このフィールドを空白にすると、macOS は、サイト情報とコントローラの応答状況によりドメインを選択します。

パスワードの信頼間隔 (日数)

Active Directory ドメインに参加している Mac のコンピュータアカウントのパスワードが、macOS で変更される頻度を指定します。

このフィールドを空白にした場合、14日ごとにパスワードが変更されます。

値を「0」に設定すると、パスワードの自動変更が無効になります。

名前空間
  • フォレスト: 名前空間のサポートが有効になります。Active Directory フォレスト内のさまざまなドメインに存在する同じログイン名持つ複数のユーザーのログインが可能です。

    ユーザーは DOMAIN\name という形式でログイン名を入力する必要があります。

  • ドメイン: 名前空間のサポートが無効になります。ユーザーのログイン名は一意である必要があります。
パケット署名

macOS は、Active Directory との通信に使用する LDAP 接続に署名して暗号化することができます。

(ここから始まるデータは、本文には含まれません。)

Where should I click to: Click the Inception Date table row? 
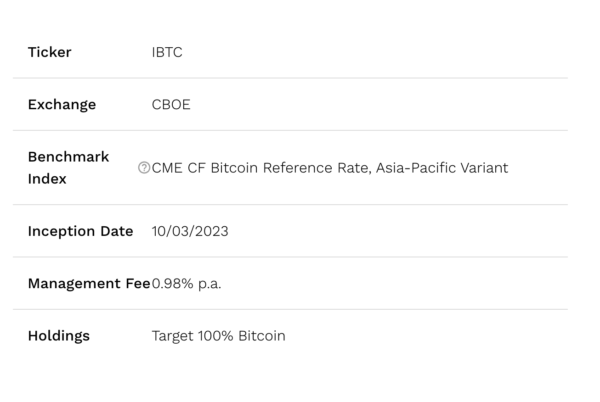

  • 許可: macOS は LDAP 接続に署名と暗号化 (またはそのどちらか) を行うかどうかを判定します。
  • 無効: macOS は LDAP 接続に署名と暗号化のいずれも行いません。
  • 必須: macOS は常に LDAP 接続に署名して暗号化します。
  • SSL/TLS: macOS は常に LDAPS (SSL/TLS を使用した LDAP) を使用します。
パケット暗号化
マルチドメイン認証 Active Directory フォレスト内のすべてのドメインに存在するユーザーがログインできます。
ドメイン管理者グループ

Active Directory グループの一覧。

これらのグループのメンバーには、Mac の管理者権限が付与されます。

グループを追加するには、Active Directory ドメイン名、バックスラッシュ、およびグループアカウント名を入力します。たとえば、ADS\Domain Admins などです。

入力する項目では、大文字と小文字が区別されます。

DDNS の制限

ネットワークインターフェースの一覧。

デフォルトで macOS は、すべてのネットワークインターフェースに対して、DDNS (Dynamic Domain Name System) を使用します。特定のインターフェースに対して DDNS を制限するには、対象のインターフェースの BSD 名を入力します。

たとえば、ビルトインのイーサネットポートの DDNS を制限するには、en0 と入力します。

複数のインターフェースを入力するには、各項目を入力した後、「Enter」を押してください。